**EXCERPT TO READ**:
UNITED STATES DISTRICT COURT DISTRICT OF SOUTH CAROLINA BEAUFORT DIVISION
Oct 13, 2020
C/A: 2:20-cv-3041-RMG (D.S.C. Oct. 13, 2020)

Opinion

C/A: 2:20-cv-3041-RMG

10-13-2020

Universal Property & Casualty Insurance Company, Plaintiff, v. Darrin Rogers, Donna Rogers, B. Ross, By Her Parent and Guardian Casijo Ross and Casijo Ross Individually, Defendants.


ORDER AND OPINION

Before the Court is Defendants B. Ross, By Her Parent and Guardian Casijo Ross and Casijo Ross Individually's (collectively the "Ross Defendants") motion to dismiss for lack of subject matter jurisdiction (Dkt. No. 7). For the reasons set forth below, the Court denies the Ross Defendants' motion.

I. Background

This declaratory judgment action arises out of a dog bite incident that occurred on March 19, 2020. B. Ross, a minor, was injured by a dog while playing on or near the premises of Defendants Darrin Rogers and Donna Rogers. The Rogers allegedly owned the dog. On June 3, 2020, the Ross Defendants sued the Rogers in the Court of Common Pleas of Beaufort County for B. Ross's injuries. See B. Ross, by her Parent and Guardian Casijo Ross and Casijo Ross Individually v. Darrin Rogers and Donna Rogers, Case Number 2020-CP-07-01125 (the "Underlying Action"). The Underlying Action is ongoing.

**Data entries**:
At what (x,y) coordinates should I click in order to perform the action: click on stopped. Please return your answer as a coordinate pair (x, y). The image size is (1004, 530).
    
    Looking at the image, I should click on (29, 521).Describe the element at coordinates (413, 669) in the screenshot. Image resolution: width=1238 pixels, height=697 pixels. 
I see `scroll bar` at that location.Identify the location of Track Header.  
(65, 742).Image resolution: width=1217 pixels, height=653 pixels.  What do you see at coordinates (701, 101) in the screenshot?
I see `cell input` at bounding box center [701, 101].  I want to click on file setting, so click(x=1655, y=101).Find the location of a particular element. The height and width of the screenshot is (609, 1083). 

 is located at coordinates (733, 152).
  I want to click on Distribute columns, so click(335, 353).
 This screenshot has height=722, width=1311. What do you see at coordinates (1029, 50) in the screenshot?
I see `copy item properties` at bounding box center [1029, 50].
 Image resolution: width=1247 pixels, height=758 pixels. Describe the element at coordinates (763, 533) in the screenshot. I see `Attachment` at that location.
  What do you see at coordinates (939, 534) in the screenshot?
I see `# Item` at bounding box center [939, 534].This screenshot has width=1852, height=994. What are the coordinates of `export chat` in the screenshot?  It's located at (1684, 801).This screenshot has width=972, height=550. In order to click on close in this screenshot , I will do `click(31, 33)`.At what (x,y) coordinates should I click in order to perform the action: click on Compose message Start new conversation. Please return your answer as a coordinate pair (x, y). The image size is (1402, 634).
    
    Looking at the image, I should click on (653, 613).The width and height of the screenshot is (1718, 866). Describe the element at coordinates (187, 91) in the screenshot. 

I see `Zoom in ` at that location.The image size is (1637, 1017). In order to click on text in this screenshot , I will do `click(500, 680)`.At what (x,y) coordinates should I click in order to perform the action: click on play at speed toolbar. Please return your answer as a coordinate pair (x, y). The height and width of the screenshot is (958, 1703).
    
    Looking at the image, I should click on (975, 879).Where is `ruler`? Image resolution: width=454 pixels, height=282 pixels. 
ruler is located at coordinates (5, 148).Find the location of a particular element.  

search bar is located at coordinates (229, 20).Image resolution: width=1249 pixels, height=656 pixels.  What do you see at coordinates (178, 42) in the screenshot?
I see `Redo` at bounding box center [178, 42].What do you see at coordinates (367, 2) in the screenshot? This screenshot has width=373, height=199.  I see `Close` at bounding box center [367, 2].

**WHAT TO DO**:
1. List every person the court order names as a defendant in its case caption.
2. Write the next part of the court order on the dog bite insurance case, picking up after its last sentence.

**RESULTS FOR EACH TASK**:
1. Darrin Rogers, Donna Rogers, B. Ross, Casijo Ross

2.
On September 17, 2020, Plaintiff Universal Property & Casualty Insurance Company ("Universal") commenced this declaratory judgment action against the Ross and Rogers Defendants. Universal alleges it issued an insurance policy to Darrin Rogers on July 24, 2019, policy number 6701-0900-0464 (the "Policy"), with effective dates of July 24, 2019 through July 24, 2020. (Dkt. No. 1 at 2). Under the Policy, Darrin Rogers is a named insured. Donna Rogers, alleged to be Dennis' wife, is also a named insured. The Policy insures "the Rogers' home and its interior contents, and contains personal liability and medical payments coverages." (Id. at 3). Universal also contends, however, that the Policy contains an animal liability exclusion. (Id. at 4). Universal thus seeks a declaration from this Court that it "has no duty to defend the Rogers Defendants and there is no coverage for the Ross Defendants arising out of the dog bit[e] incident from March 19, 2020." (Id.).

On September 17, 2020 the Ross Defendants filed a motion to dismiss arguing that the Court should decline jurisdiction over this action. (Dkt. No. 7). On September 22, 2020 Universal filed a response in opposition. (Dkt. No. 9). The Ross Defendants' motion is fully briefed and ripe for disposition.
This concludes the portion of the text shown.